> **SHORT EXERCISE**
Convert the part of the data that opens with the line containing "Viewport: 855px width, 542px" and closes with the line containing "click(x=13, y=209)" into a JSON list of strings, one per line, skipping blank lines. Leave the pictures out.

> **INPUT RECORDS**
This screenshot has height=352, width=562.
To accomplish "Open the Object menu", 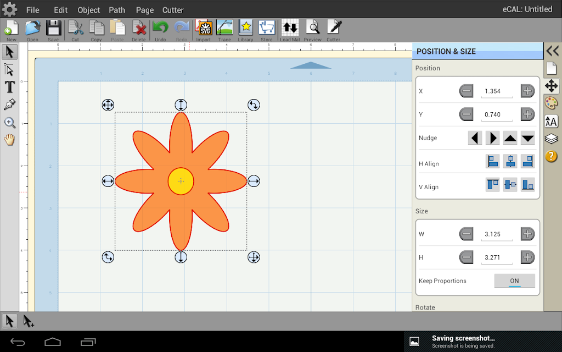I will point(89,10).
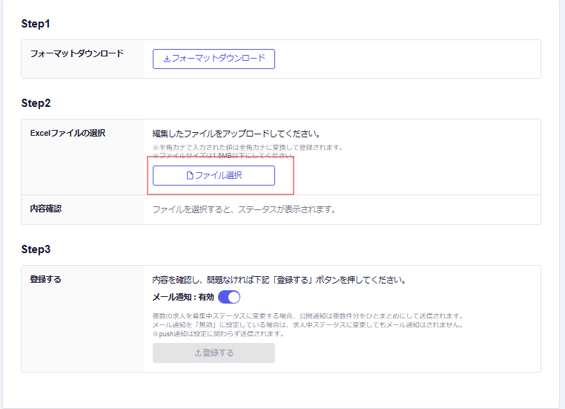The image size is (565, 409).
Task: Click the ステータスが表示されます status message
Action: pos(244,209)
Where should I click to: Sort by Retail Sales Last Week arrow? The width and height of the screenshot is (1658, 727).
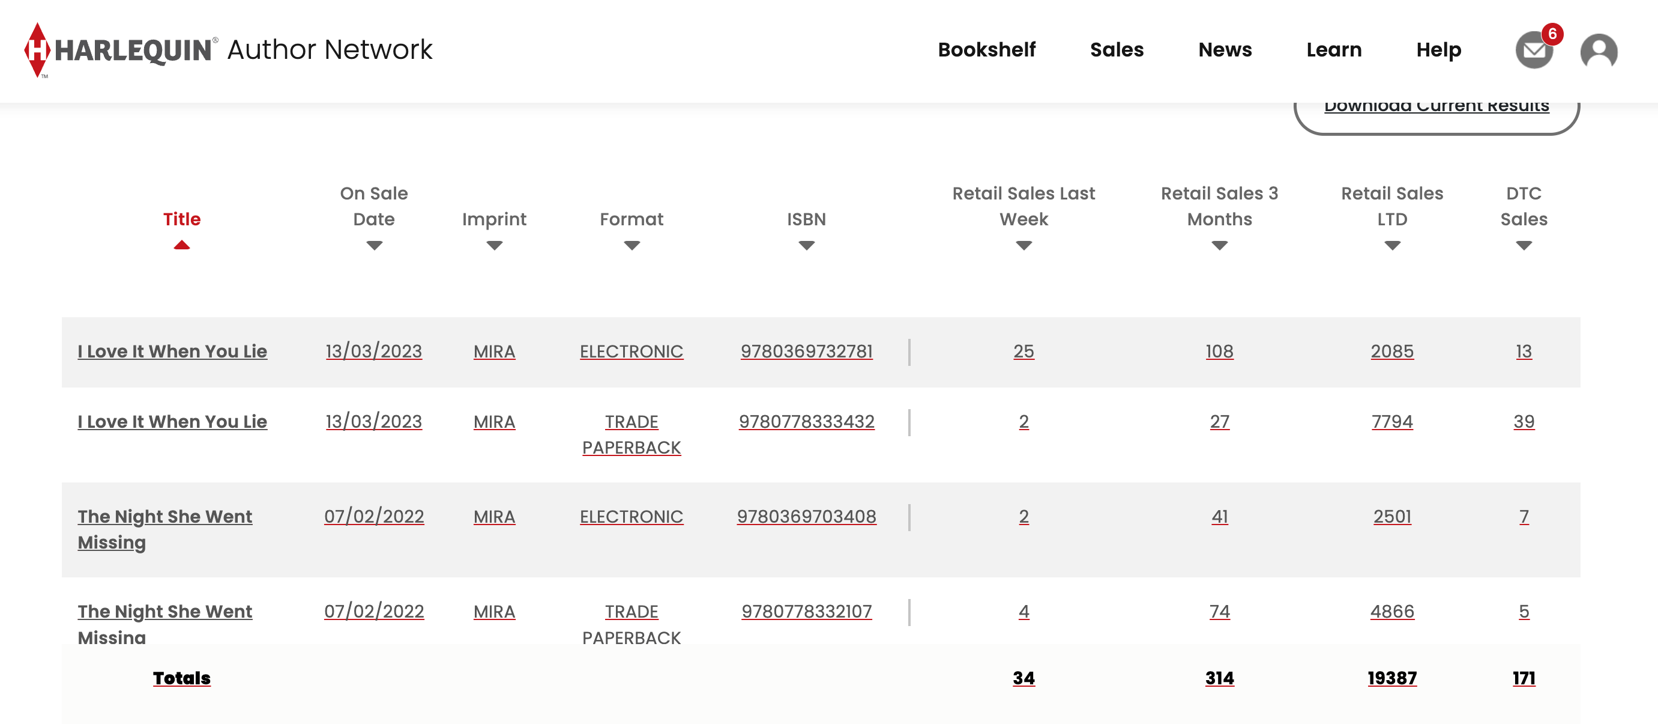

* * *

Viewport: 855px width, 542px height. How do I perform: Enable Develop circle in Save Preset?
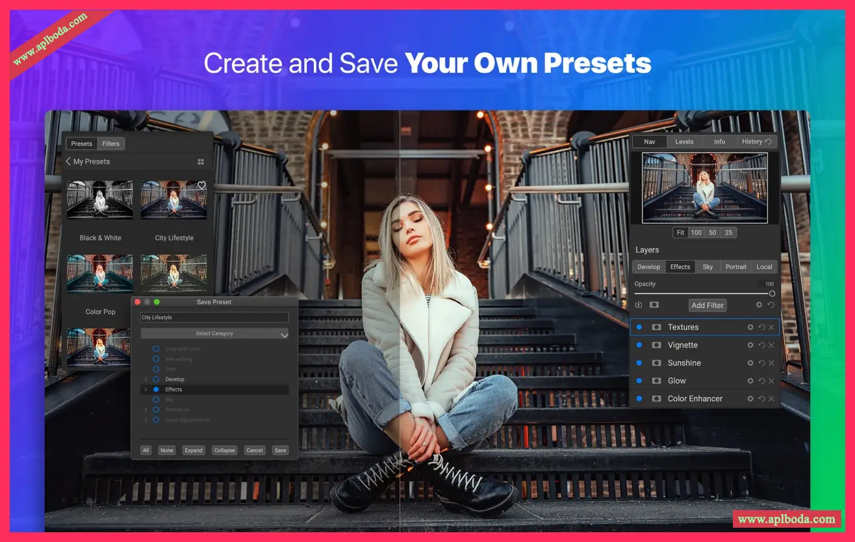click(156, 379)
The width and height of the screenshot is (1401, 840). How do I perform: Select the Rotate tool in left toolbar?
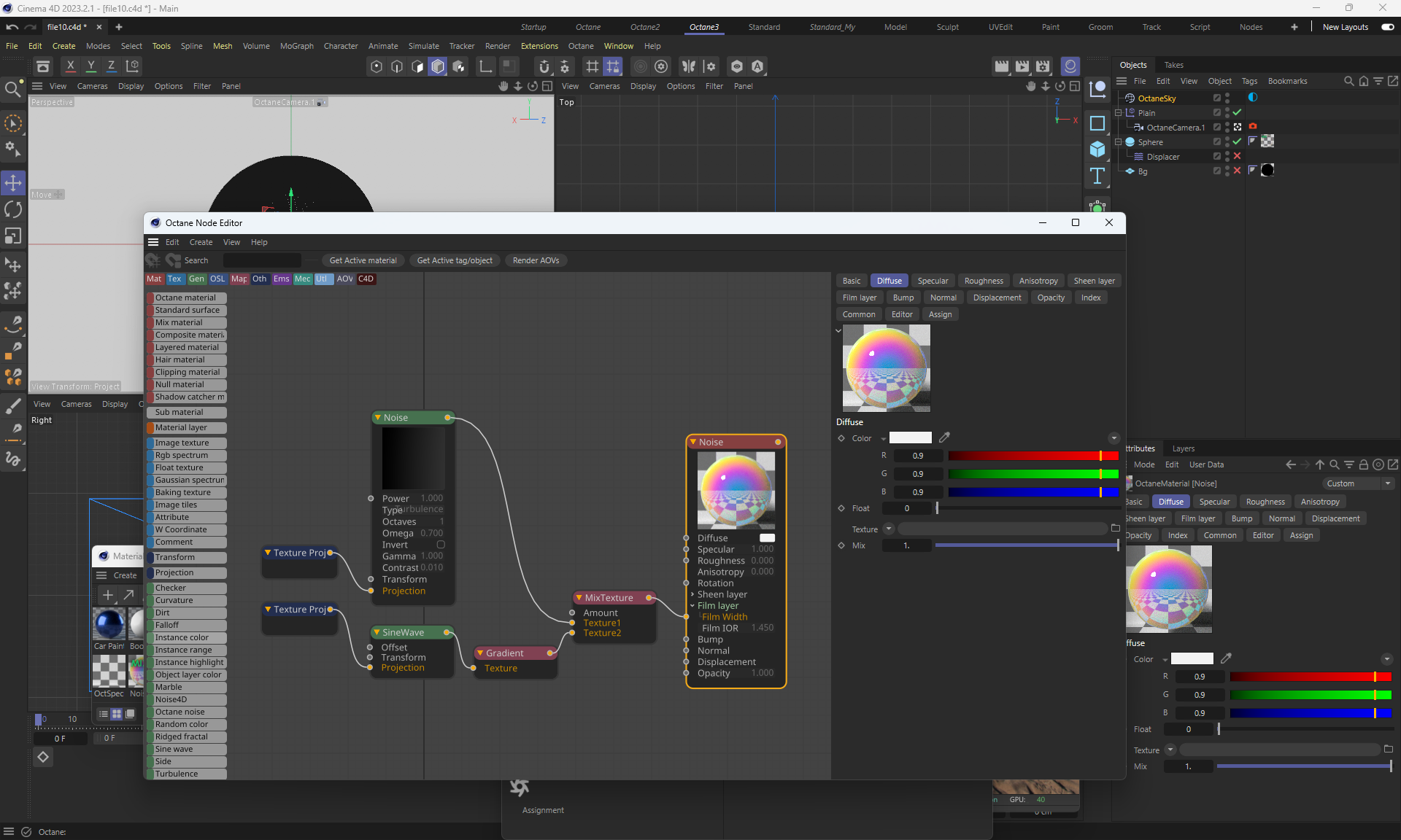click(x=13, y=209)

...

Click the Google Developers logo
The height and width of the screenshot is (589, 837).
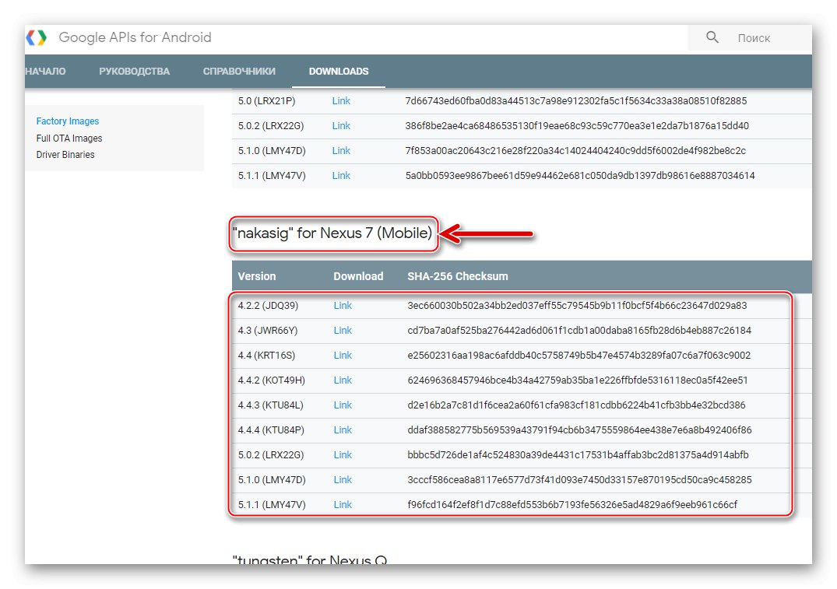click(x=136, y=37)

> **TASK SOLUTION**
[
  "Viewport: 855px width, 542px height. How do I perform: Enable Develop circle in Save Preset?",
  "click(156, 379)",
  "The width and height of the screenshot is (1401, 840). How do I perform: Select the Rotate tool in left toolbar?",
  "click(x=13, y=209)"
]